There is an expanding global outbreak of a respiratory illness caused by a novel (new) coronavirus. The disease the virus causes has been named COVID-19. While most COVID-19 cases are associated with travel to or from China, person-to-person spread is now being reported in other places, including Hong Kong, Iran, Italy, Japan, Singapore, South Korea, Taiwan and Thailand. For the general public, who are unlikely to be exposed to the virus at this time, the immediate health risk from COVID-19 is low.
Q: What is 2019 Novel Coronavirus?
A: 2019 Novel Coronavirus, or COVID-19, is a new respiratory virus first identified in Wuhan, Hubei Province, China. The virus has now been detected in multiple locations internationally, including in the United States.
Q: How does the virus spread?
A: Many of the initial patients in the outbreak had a link to a large seafood and live animal market in Wuhan, China, suggesting animal-to-person spread. However, the virus is now being spread person-to-person. Most often, spread from person-to-person happens among close contacts (about 6 feet), mainly via respiratory droplets produced when an infected person coughs or sneezes, similar to how influenza and other respiratory pathogens spread. These droplets can land in the mouths or noses of people who are nearby or possibly be inhaled into the lungs. It may be possible that a person can get COVID-19 by touching a surface or object that has the virus on it and then touching their own mouth, nose, or possibly eyes, but this is not thought to be the main way the virus spreads.
Q: Is COVID-19 the same as other coronaviruses?
A: It is important to understand that there are seven different coronaviruses known to infect humans. Four of the seven coronaviruses are very common, cause milder symptoms (similar to the common cold), and most people will be infected with at least one of these in their lifetime. The other three of the seven coronaviruses are rare and can cause more severe illness; these include the COVID-19.
Q: What is the risk of the COVID-19 to Iowans? Are certain groups of people more likely to be infected with COVID-19 than others?
A: Currently, the risk for COVID-19 is associated with recent travel to China or Iran, not race or country of origin. Overall, the COVID-19 risk to Iowans remains low at this time.
Q: What can employers do to reduce the risk of spread of respiratory illness within the workplace?
A: CDC recommends the following as best practices for reducing the spread of illness in the workplace:
- ● Actively encourage sick employees to stay home:
- Employees who have symptoms of acute respiratory illness are recommended to stay home and not come to work until they are free of fever and any other symptoms for at least 24 hours, without the use of fever-reducing or other symptom-altering medicines (e.g., cough suppressants).
- Ensure that your sick leave policies are flexible and consistent with public health guidance, and that employees are aware of these policies.

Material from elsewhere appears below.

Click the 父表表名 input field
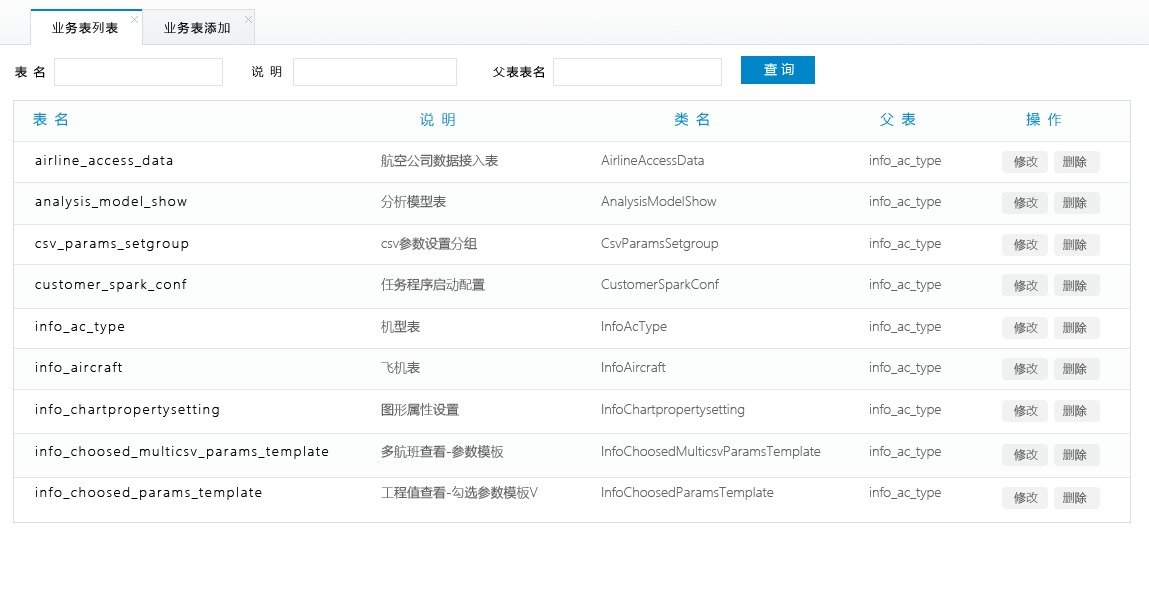 point(636,72)
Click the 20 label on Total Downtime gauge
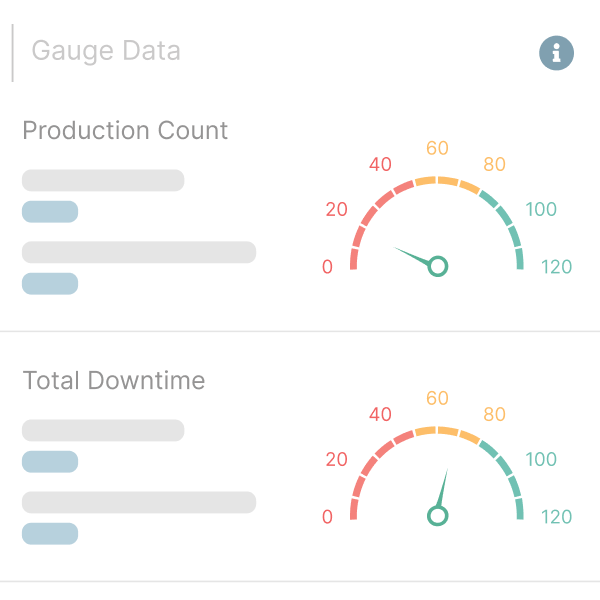This screenshot has width=600, height=600. tap(336, 460)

- Talk with companies that provide your business with contract or temporary employees about the importance of sick employees staying home and encourage them to develop non-punitive leave policies.
- Do not require a healthcare provider’s note for employees who are sick with acute respiratory illness to validate their illness or to return to work.
- Employers should maintain flexible policies that permit employees to stay home to care for a sick family member.
- Separate sick employees;
- CDC recommends that employees who appear to have acute respiratory illness symptoms (i.e., cough, shortness of breath) upon arrival to work or become sick during the day should be separated from other employees and be sent home immediately. Sick employees should cover their noses and mouths with a tissue when coughing or sneezing (or an elbow or shoulder if no tissue is available).
● Emphasize staying home when sick, respiratory etiquette and hand hygiene by all employees:
- Place posters that encourage staying home when sick, cough and sneeze etiquette, and hand hygiene at the entrance to your workplace and in other workplace areas where they are likely to be seen.
- Provide tissues and no-touch disposal receptacles for use by employees.
- Instruct employees to clean their hands often with an alcohol-based hand sanitizer that contains at least 60-95% alcohol, or wash their hands with soap and water for at least 20 seconds. Soap and water should be used preferentially if hands are visibly dirty.
- Provide soap and water and alcohol-based hand rubs in the workplace. Ensure that adequate supplies are maintained. Place hand rubs in multiple locations or in conference rooms to encourage hand hygiene.
- Perform routine environmental cleaning:
- Routinely clean all frequently touched surfaces in the workplace, such as workstations, counter tops and doorknobs. Use the cleaning agents that are usually used in these areas and follow the directions on the label.
- Provide disposable wipes so that commonly used surfaces (for example, doorknobs, keyboards, remote controls, desks) can be wiped down by employees before each use.